● STATED PROBLEM
Copy out, unchanged, the lines of the entries below from the one containing "641x923 pixels." down to the one containing "point(118,61)", both of those lines included.
--- START GIVEN RECORDS ---
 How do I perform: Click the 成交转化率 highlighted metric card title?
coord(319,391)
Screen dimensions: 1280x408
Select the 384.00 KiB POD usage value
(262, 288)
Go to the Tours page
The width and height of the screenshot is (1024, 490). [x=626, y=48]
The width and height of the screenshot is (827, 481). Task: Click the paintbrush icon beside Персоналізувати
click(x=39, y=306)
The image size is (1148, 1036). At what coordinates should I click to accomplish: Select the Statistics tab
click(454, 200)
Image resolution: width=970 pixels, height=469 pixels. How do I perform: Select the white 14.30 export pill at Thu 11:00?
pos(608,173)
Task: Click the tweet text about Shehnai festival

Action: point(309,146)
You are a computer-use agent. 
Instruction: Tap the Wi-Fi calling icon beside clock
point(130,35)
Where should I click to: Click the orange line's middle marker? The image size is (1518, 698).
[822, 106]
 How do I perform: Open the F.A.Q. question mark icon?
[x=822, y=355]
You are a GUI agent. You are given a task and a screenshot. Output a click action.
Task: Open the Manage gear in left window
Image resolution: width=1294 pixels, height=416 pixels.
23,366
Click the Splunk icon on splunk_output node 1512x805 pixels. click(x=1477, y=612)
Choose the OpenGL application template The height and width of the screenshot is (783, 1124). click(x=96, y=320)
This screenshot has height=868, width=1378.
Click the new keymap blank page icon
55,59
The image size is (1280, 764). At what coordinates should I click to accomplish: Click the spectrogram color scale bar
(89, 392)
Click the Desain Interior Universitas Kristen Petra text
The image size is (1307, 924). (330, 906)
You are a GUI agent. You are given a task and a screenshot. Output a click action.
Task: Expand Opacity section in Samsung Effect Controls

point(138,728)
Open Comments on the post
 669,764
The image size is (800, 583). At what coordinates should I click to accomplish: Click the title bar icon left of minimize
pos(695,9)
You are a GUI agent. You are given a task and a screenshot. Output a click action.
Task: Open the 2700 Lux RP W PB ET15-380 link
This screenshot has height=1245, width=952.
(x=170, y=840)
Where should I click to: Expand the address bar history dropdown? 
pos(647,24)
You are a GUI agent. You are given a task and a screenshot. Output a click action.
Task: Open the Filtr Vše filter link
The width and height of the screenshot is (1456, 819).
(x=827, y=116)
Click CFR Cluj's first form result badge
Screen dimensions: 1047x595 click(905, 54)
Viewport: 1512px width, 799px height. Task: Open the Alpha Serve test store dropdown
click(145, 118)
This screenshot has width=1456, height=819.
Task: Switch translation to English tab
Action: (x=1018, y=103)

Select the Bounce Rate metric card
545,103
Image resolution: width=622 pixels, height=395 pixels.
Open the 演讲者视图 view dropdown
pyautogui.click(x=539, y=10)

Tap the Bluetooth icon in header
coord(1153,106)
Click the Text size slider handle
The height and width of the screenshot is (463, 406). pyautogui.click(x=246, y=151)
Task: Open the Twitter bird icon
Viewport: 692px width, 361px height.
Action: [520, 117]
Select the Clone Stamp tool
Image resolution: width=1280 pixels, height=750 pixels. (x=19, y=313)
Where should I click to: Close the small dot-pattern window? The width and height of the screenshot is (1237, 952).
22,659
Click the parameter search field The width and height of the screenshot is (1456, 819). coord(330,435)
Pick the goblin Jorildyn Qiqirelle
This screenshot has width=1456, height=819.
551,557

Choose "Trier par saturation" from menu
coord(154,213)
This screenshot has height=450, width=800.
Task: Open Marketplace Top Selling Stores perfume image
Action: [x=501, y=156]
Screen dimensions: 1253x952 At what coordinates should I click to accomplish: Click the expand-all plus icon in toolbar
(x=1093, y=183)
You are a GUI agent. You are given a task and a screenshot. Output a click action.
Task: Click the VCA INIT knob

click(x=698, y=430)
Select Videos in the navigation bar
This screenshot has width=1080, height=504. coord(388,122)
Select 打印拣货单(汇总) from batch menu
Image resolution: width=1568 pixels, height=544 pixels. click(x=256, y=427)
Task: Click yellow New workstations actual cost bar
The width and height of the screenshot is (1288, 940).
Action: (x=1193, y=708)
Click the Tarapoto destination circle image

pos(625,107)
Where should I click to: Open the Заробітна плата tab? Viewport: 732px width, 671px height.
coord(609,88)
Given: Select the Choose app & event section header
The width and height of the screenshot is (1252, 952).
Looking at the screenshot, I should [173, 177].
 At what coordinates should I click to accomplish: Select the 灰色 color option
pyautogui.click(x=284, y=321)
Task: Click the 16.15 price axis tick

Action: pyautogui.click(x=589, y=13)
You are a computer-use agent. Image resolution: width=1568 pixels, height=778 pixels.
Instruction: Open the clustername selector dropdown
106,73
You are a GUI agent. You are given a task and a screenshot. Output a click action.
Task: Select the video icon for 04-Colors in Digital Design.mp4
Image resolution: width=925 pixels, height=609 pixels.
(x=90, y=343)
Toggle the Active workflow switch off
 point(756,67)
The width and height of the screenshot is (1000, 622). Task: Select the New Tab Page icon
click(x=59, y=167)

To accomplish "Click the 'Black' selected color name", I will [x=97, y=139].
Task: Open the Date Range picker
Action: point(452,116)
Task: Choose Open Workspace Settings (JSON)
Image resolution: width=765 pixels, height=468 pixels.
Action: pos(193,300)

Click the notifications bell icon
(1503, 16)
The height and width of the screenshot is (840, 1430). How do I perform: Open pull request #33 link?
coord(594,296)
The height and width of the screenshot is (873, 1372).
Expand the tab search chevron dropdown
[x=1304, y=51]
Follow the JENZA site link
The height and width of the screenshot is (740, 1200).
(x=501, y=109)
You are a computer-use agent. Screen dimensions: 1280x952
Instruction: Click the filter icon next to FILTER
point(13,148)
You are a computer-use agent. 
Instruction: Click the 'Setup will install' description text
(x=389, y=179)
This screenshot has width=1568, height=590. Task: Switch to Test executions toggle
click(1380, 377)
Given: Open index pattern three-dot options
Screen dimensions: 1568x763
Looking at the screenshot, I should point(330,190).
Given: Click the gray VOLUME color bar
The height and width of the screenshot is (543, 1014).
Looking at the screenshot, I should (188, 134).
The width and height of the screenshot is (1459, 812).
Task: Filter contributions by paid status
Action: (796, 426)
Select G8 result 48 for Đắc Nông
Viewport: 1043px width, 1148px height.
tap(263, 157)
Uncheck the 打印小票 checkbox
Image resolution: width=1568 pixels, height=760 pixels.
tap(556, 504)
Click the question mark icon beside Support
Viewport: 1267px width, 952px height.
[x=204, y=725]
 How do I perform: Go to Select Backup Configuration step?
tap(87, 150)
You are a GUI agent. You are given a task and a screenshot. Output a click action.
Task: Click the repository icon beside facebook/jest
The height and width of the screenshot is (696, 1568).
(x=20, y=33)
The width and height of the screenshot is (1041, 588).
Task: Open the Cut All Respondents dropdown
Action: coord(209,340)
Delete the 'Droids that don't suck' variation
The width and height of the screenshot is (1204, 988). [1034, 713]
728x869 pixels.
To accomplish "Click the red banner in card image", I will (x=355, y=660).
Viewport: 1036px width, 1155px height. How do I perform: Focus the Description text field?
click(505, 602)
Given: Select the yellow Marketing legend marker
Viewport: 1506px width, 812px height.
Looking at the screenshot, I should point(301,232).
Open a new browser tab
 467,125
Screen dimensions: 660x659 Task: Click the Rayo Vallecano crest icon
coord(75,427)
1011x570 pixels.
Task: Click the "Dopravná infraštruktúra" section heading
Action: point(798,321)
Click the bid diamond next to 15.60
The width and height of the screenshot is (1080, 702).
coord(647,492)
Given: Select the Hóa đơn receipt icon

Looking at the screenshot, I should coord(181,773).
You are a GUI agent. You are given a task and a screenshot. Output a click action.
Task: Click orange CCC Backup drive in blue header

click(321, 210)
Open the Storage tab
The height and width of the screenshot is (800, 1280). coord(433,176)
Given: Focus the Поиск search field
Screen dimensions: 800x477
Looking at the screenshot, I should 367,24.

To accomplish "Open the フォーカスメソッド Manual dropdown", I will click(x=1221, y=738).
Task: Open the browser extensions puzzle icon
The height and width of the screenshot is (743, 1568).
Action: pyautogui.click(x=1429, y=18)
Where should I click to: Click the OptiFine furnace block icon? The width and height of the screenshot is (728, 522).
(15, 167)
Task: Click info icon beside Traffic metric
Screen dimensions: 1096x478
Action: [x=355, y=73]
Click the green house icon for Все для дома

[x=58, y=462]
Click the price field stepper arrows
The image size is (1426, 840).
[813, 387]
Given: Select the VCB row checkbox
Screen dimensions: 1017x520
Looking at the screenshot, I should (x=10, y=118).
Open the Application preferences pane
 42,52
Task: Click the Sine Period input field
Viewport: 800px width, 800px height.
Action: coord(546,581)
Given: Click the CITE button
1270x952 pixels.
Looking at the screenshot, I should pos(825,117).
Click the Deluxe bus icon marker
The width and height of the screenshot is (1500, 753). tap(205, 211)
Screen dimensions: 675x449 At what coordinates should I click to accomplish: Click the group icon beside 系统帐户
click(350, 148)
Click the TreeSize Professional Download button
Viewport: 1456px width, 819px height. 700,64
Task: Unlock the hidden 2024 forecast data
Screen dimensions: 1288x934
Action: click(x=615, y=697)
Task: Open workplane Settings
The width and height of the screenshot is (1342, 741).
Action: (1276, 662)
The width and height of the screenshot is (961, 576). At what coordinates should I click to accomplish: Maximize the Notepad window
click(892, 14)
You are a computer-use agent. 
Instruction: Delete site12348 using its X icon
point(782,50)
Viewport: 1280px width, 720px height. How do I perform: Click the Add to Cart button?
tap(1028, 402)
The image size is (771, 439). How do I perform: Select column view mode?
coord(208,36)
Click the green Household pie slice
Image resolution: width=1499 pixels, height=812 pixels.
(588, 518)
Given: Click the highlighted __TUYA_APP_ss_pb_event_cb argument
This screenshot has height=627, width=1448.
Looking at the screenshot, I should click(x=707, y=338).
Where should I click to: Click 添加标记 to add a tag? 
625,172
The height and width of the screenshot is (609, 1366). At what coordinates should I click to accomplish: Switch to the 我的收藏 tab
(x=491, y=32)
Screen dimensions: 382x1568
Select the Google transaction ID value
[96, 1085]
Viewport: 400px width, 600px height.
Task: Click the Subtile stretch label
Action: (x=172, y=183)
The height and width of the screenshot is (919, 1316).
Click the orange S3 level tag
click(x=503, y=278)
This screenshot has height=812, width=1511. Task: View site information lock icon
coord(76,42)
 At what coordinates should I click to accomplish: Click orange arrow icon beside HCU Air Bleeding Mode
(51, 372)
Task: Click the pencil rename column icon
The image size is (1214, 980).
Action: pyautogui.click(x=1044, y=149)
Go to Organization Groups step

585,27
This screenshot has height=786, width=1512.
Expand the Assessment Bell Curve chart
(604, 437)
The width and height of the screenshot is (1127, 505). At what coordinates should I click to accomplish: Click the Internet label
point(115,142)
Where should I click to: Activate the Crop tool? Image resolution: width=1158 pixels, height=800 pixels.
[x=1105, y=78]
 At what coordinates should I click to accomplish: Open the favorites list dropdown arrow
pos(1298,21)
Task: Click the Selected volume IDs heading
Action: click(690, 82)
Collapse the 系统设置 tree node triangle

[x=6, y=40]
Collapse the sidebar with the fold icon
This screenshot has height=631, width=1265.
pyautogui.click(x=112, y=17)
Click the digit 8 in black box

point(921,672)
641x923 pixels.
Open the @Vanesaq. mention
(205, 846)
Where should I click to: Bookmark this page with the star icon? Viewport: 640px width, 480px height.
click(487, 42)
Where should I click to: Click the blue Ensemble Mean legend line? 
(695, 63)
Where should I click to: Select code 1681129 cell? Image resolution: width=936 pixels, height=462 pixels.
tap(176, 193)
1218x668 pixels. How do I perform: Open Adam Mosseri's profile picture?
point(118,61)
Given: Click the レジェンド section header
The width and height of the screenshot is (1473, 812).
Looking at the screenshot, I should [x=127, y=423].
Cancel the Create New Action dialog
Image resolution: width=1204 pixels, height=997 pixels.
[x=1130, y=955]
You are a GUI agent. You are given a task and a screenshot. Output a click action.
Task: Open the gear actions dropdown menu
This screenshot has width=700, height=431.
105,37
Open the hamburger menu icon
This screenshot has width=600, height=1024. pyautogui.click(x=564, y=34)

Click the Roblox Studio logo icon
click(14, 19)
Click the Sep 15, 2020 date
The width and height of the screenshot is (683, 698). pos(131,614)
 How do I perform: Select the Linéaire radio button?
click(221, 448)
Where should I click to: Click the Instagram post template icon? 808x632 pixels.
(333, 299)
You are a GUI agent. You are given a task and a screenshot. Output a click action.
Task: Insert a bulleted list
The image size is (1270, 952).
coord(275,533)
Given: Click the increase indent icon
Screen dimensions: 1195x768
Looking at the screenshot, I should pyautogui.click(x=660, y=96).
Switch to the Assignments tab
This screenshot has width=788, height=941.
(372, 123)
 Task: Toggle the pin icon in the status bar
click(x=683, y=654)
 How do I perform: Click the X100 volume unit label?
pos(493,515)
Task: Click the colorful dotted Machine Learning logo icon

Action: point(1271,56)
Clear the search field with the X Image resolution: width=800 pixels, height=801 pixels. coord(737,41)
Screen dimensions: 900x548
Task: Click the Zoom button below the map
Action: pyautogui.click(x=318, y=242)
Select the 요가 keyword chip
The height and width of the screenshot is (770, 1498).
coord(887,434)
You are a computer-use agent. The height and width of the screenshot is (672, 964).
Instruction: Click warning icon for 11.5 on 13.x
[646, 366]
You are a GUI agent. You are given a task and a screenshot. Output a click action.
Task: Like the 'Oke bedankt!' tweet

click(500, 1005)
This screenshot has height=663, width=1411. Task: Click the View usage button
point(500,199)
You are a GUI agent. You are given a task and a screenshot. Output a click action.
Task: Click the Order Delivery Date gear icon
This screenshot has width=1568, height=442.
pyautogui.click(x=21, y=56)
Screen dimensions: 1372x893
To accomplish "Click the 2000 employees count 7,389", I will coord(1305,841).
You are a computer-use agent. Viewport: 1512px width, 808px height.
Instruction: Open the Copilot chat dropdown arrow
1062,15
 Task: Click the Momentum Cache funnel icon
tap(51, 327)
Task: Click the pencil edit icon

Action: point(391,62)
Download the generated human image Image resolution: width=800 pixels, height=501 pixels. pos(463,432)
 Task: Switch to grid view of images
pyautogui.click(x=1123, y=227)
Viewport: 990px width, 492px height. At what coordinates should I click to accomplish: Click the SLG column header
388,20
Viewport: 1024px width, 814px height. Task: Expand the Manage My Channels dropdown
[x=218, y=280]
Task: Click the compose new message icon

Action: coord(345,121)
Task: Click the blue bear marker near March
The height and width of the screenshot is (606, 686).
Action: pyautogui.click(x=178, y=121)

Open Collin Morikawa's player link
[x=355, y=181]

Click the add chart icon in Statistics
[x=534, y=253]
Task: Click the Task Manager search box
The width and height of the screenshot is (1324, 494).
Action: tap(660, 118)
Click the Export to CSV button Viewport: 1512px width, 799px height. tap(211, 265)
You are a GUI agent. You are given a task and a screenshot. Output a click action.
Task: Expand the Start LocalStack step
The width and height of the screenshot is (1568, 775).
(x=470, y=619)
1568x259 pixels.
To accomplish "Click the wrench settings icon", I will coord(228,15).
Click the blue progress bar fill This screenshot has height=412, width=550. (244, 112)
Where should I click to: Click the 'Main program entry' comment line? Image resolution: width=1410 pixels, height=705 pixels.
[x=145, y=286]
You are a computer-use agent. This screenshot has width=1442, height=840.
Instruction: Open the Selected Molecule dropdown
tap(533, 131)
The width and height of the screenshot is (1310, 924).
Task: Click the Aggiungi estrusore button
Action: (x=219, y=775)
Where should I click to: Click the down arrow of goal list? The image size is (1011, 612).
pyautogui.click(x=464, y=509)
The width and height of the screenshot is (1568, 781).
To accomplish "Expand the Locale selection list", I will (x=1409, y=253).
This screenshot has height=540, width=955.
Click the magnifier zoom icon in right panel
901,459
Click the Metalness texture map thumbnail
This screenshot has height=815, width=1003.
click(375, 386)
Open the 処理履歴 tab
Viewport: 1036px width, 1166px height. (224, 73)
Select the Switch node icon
--- END GIVEN RECORDS ---
● REPLY
641x923 pixels.
Open the @Vanesaq. mention
(205, 846)
Where should I click to: Bookmark this page with the star icon? Viewport: 640px width, 480px height.
click(487, 42)
Where should I click to: Click the blue Ensemble Mean legend line? 
(695, 63)
Where should I click to: Select code 1681129 cell? Image resolution: width=936 pixels, height=462 pixels.
tap(176, 193)
1218x668 pixels. How do I perform: Open Adam Mosseri's profile picture?
point(118,61)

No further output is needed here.